I think a good approach would be to just start with the hyperpams in the paper using elucidated instead of normal diffusion and not using t5-xxl, but something more modest like t5-large or t5-xl. Then from there check the results and improve things iteratively, like adding the recently added self conditioning, among the many other things lucid has added to the repo.

Great first steps. I'll piece together some next steps and update here accordingly.

jacobwjs commented 1 year ago

@lucidrains Hi Phil, have you heard anything from the community about getting imagen-pytorch trained on large scale dataset? Also I had to step away for a bit, but just now catching up with all the updates. I see DDP being dropped in. Are you moving away from HF accelerate? And something I need to think about for planning out future training, any thoughts on adding TPU support?

where do you see DDP being dropped?

for TPU support, the best way would be to write a jax port. Pytorch XLA isn't that great yet

@nousr and @Veldrovive have already scaled up dalle2-pytorch to 800 GPUs on Stability AI resources, so huggingface accelerate will work fine. we will stick with that framework, through thick and thin

Sorry just briefly scanned over some latest commits and saw explicit DDP support being added in? Feel free to ignore, haven't really poured over latest updates.
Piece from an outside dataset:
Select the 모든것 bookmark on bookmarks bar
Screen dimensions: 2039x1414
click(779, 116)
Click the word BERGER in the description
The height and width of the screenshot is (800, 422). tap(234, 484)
Great to hear everything is scaling! On the idea of porting over to JAX, I will avoid that at all costs just from a maintenance standpoint. Hoping that perhaps HF accelerate would make the jump over to TPU possible. Not really sure where that sits on their roadmap though. Perhaps I'll look into next week if I find some time.
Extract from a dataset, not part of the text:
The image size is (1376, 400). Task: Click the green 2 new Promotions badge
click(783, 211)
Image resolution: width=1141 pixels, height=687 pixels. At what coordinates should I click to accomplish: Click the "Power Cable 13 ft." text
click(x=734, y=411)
Mut1nyJD commented 1 year ago

I think latent diffusion you always run into the problem with the codebook which is already limited so there will be a barrier on the quality as the codebook can only hold that much visual information also I don't think a learned quantized encoder is actually the best encoder for images and google's approach looking into using DCT is valid as DCT has been shown to be a very very successful encoder/decoder in the image/video space and you don't need that extra training step which you also have to train on a significant dataset to get a broad codebook.

I have the hunch that Imagegen is actually superior to Latent Diffusion as used in Stable Diffusion and definitely superior to DALLE-2

lucidrains commented 1 year ago

@Mut1nyJD yea, i'll chip away at https://github.com/lucidrains/transframer-pytorch and hopefully get some nice reusable functions and modules for DCT so we can further exploration there

xiankgx commented 1 year ago

I think latent diffusion you always run into the problem with the codebook which is already limited so there will be a barrier on the quality as the codebook can only hold that much visual information also I don't think a learned quantized encoder is actually the best encoder for images and google's approach looking into using DCT is valid as DCT has been shown to be a very very successful encoder/decoder in the image/video space and you don't need that extra training step which you also have to train on a significant dataset to get a broad codebook.

I have the hunch that Imagegen is actually superior to Latent Diffusion as used in Stable Diffusion and definitely superior to DALLE-2

You have a good point with the DCT. But latent diffusion is a broad concept, not necessary just VQVAE or VQGAN. It could just be a standard VAE as is with stable fusion right now. Or it can be an autoencoder with DCT layers.